How hot is hot? – Ok, as well as I can describe it; when you heat a pan and add olive oil, then leave the oil to get hot, there is a point just before the oil begins to smoke. At this point the molecules in the oil have loosened or thinned about as much as they are going to and the surface of the oil takes on a shimmering look. That is the right heat for pan-searing.

Wow! That’s really hot! – Always remember: you can move that pan off the fire. Any time you feel your pan might be getting too hot the first step is to simply move it off the burner. Never panic! Be careful and be confident.

Notes: Firm white fish is ready when the fish flakes easily with a fork and the flesh in the center is almost solid white showing very little if any transparency. Remember, fish will continue cooking for a minute or two after you remove it from the heat so be careful not to overcook it. Depending on the thickness of your fillets it should take no longer than 5 to 7 minutes in the oven to finish cooking through.

Side notes: Yes, this recipe contains butter…possibly as much a 1 tablespoon (or pat) per serving which if you think about it really isn’t that much. Once in a blue moon I do allow myself the pleasure and I hope you will too!

Pan-Seared Fish with Vodka Lime Butter Sauce, Capers and Fresh Dill

2 to 4 – (6 Ounce) Firm white fish fillets at least 1” thick. (Such as Mahi-Mahi, Grouper, or Halibut)
¼ Cup – Premium vodka, unflavored
1 Ounce – Fresh squeezed lime juice
2 Tbsp – capers
2 Sprigs – Fresh dill
4 Tbsp – Butter, well chilled, cut into 16 equal cubes
Olive Oil
Kosher salt & fresh ground black pepper

Pre-heat the oven to 400 and use a paper towel to dab the fish to dry it very well. Season both sides with salt & pepper then heat 2 tablespoons of olive oil in a non-stick pan over medium-high heat until shimmering hot. Swirl the pan to evenly coat the cooking surface and carefully place the fish, skin side up / flesh side down, in the pan. Cook 3 minutes (without moving) then gently turn over and cook 3 minutes more. Carefully remove the fish to an oven-proof dish and place it in the oven to finish cooking through.

While the pan is still hot, pour out any excess oil and with the pan still off the heat add the lime juice. Swirl the sizzling juice for about 30 seconds then add the vodka and return the pan to the heat. Simmer, swirling the pan from time to time until the liquid begins to thicken, about 3 minutes. Add 4 of the butter cubes and swirl the pan as they melt.

Reduce the heat to medium and when the first 4 cubes of butter have melted swirl or whisk in 4 more while alternately moving the pan on and off the heat. (Note: The pan should stay hot enough to keep the butter melting but not so hot that the butter burns or separates from the sauce.) When the butter has melted, add the capers along with 4 more butter cubes. Continue gently whisking as the butter melts, finish the sauce by melting the last 4 cubes of butter and set the pan off the heat while you plate the fish.
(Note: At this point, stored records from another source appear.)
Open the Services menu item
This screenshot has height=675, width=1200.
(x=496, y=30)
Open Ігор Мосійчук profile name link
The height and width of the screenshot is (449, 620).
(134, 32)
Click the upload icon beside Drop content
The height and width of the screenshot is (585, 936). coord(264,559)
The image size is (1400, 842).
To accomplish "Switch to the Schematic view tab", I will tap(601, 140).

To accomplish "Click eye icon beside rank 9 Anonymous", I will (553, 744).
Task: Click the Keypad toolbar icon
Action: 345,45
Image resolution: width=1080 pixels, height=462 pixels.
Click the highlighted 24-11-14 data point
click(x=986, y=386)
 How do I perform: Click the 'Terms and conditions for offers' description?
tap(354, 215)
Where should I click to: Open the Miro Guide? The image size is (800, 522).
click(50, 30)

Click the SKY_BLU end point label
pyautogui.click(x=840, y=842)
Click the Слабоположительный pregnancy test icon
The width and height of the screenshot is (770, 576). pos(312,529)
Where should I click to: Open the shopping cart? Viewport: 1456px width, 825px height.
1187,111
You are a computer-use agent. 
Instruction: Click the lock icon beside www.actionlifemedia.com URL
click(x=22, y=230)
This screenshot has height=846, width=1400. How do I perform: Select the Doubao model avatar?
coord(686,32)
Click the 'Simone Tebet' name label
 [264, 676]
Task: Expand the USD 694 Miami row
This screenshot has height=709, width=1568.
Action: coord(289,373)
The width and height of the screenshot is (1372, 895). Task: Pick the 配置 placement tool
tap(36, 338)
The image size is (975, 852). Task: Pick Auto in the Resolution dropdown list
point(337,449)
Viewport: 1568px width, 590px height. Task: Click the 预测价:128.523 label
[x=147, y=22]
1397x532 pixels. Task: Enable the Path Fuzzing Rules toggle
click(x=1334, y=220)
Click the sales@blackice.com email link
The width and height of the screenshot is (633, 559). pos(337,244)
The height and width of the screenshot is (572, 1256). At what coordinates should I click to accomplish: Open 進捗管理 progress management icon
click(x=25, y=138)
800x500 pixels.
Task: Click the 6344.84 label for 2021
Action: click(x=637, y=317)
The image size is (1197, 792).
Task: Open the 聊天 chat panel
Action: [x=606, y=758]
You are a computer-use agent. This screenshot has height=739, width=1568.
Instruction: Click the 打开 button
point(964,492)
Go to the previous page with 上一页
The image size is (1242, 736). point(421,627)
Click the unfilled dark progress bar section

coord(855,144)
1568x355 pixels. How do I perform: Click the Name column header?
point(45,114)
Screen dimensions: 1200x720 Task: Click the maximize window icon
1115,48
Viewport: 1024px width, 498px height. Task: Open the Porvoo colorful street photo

The fish should be done about the same time as the sauce. Check to make sure the fillets have cooked through, leaving it a little longer if necessary. Carefully (it’s hot!) remove the fish from the oven and place each fillet on a plate. Spoon some of the sauce and the capers over each fillet then use a pair of kitchen shears or scissors to snip a sprinkling of fresh dill over each serving. Serve with a little sprig of dill and a slice of lime on the side.

Enjoy,

Randy


Mmm…Turkey Stroganoff

(or What to do with all that Chicken Stock – Part 3)

We’ve been eating a lot of plain non-fat yogurt lately and I have been using it more and more in my cooking. I started out utilizing it in place of sour cream on baked or twice baked potatoes, then we started mixing it with a little sugar-free fruit preserves and a touch of agave nectar for a guilt-free dessert. Nowadays I use non-fat yogurt in everything from cornbread and pancakes to French onion dip.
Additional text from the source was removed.